Annual Carleen Collins Lecture

Carleen Collins, Ph.D. (1955-2008)

Carleen M. Collins, Ph.D., prominent microbiologist and expert in microbial pathogenesis, passed away in February 2008.  This is an annual series presented in honor of her memory and accomplishments.

Carleen grew up in Woodland Hills, CA and graduated from Louisville High School in 1973. She received B.S., M.S., and Ph.D. degrees in Microbiology from UCLA, followed by postdoctoral training with Stanley Falkow at Stanford University School of Medicine.  As a Fulbright Scholar, Carleen studied at the University of Umea, Sweden. She rose to full professor at the University of Miami School of Medicine where she taught and established her microbiology research laboratory. In 2002, Carleen moved to Seattle, WA, and joined the Department of Microbiology at the University of Washington.

Carleen's balance between humanity and scientific excellence was an inspiration to all, but especially graduate students and postdoctoral trainees.

The seventh annual Carleen Collins Lecture was given by Prof. Stephen Lory in Foege Hall on October 6, 2015.


"Genome-wide fitness profiling Pseudomonas aeruginosa – too many surprises, many questions and few answers"
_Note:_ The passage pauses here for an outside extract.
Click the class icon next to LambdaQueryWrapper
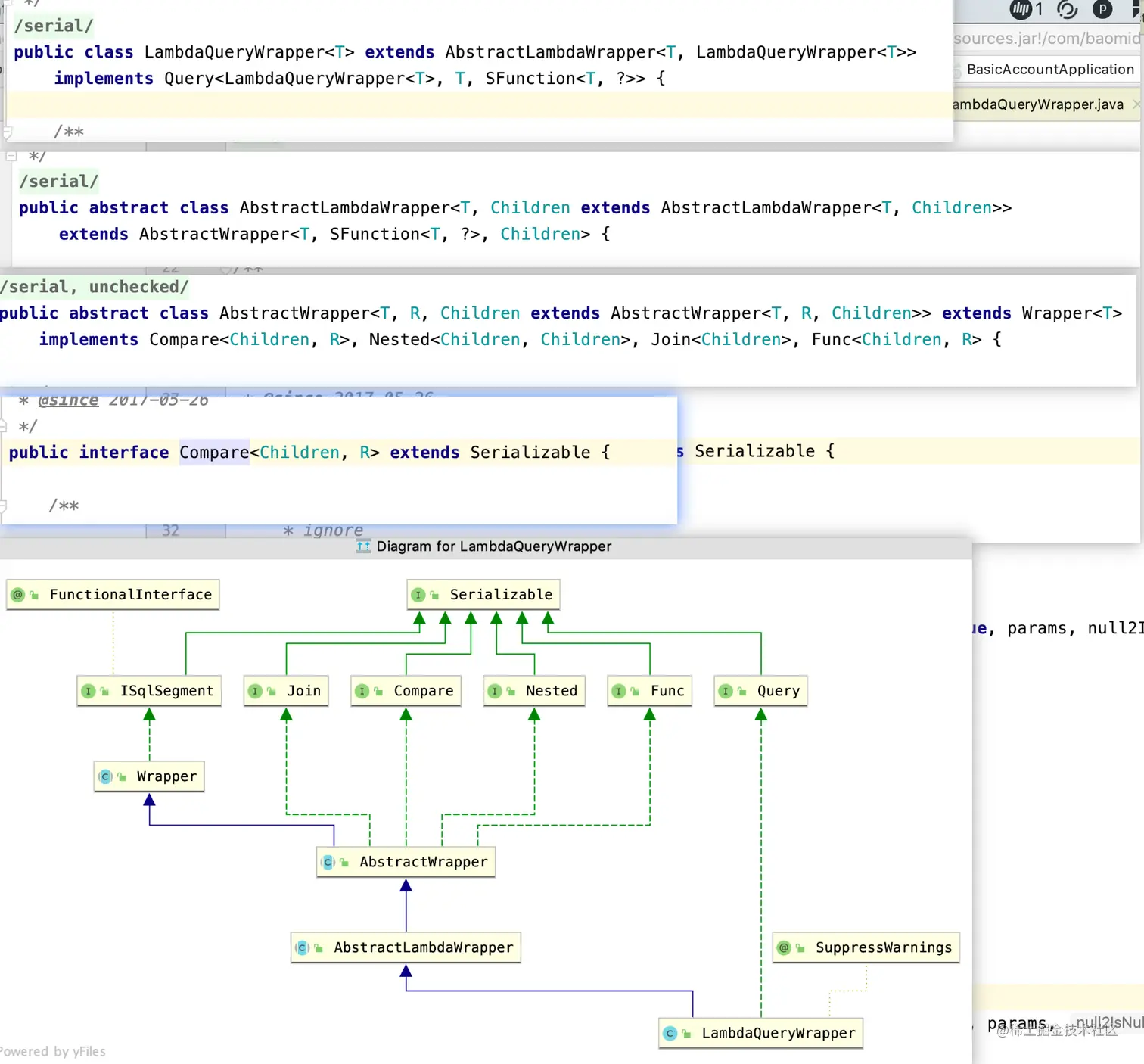This screenshot has width=1144, height=1064. 670,1033
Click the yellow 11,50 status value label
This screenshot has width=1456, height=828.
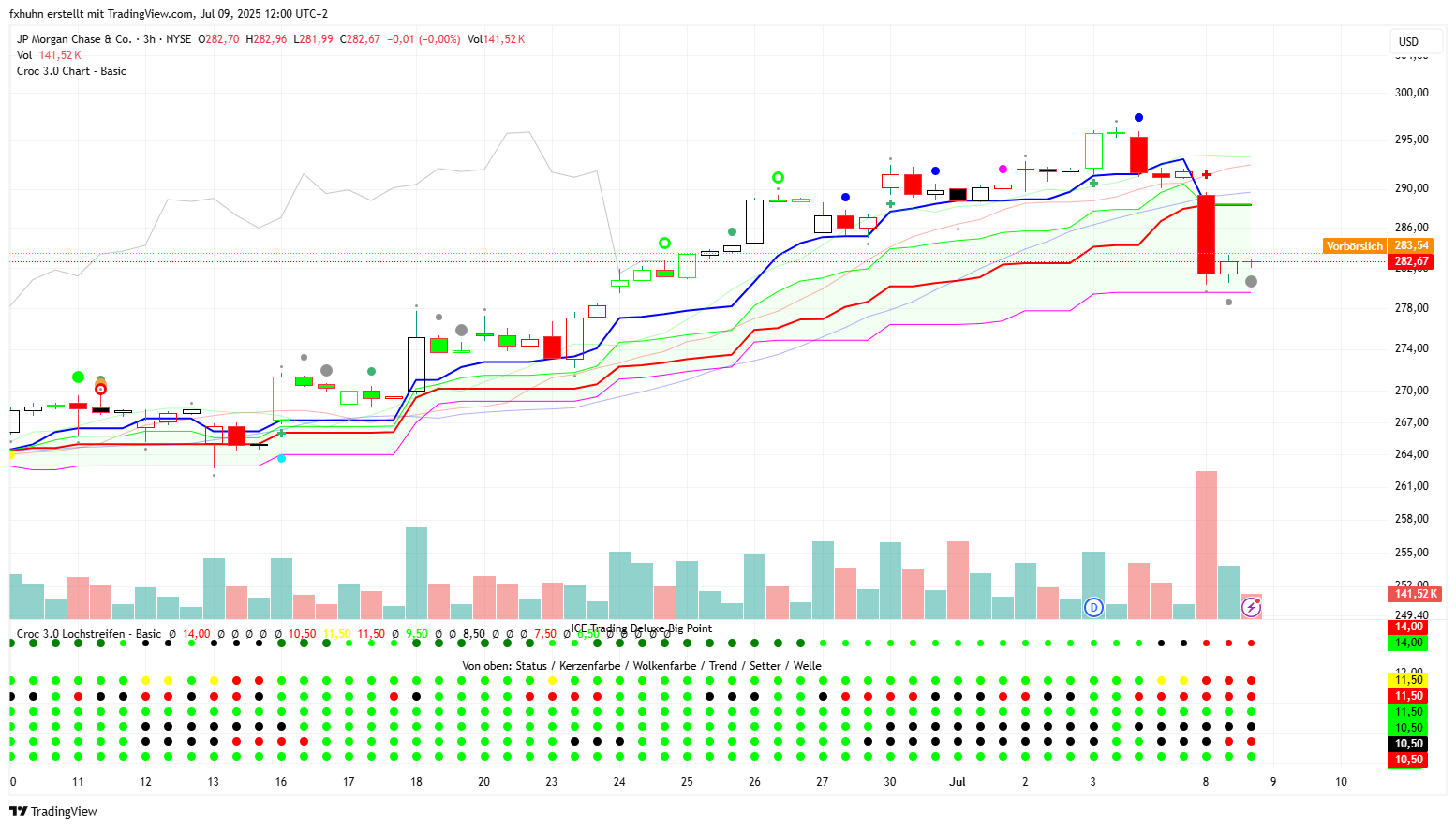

Modern approaches of molecular biology, particularly exploitation of next generation sequencing technologies have provided an opportunity to study the complex interaction of bacterial pathogens with their hosts. Results of a series of experiments, using transposon site mapping (TnSeq) in studying the fitness of individual mutants of Pseudomonas aeruginosa within a pool of mutagenized cells in several infection models, will be presented. These studies of fitness and host adaptation uncovered novel virulence mechanisms, provided new insights into antibiotic resistance and the role of innate host defenses in controlling infections. Moreover, a group of small regulatory RNAs was identified and their role in controlling P. aeruginosa virulence was determined. Implications of findings generated by new tools of functional genomics in defining the roles of uncharacterized genes and their products will be also discussed.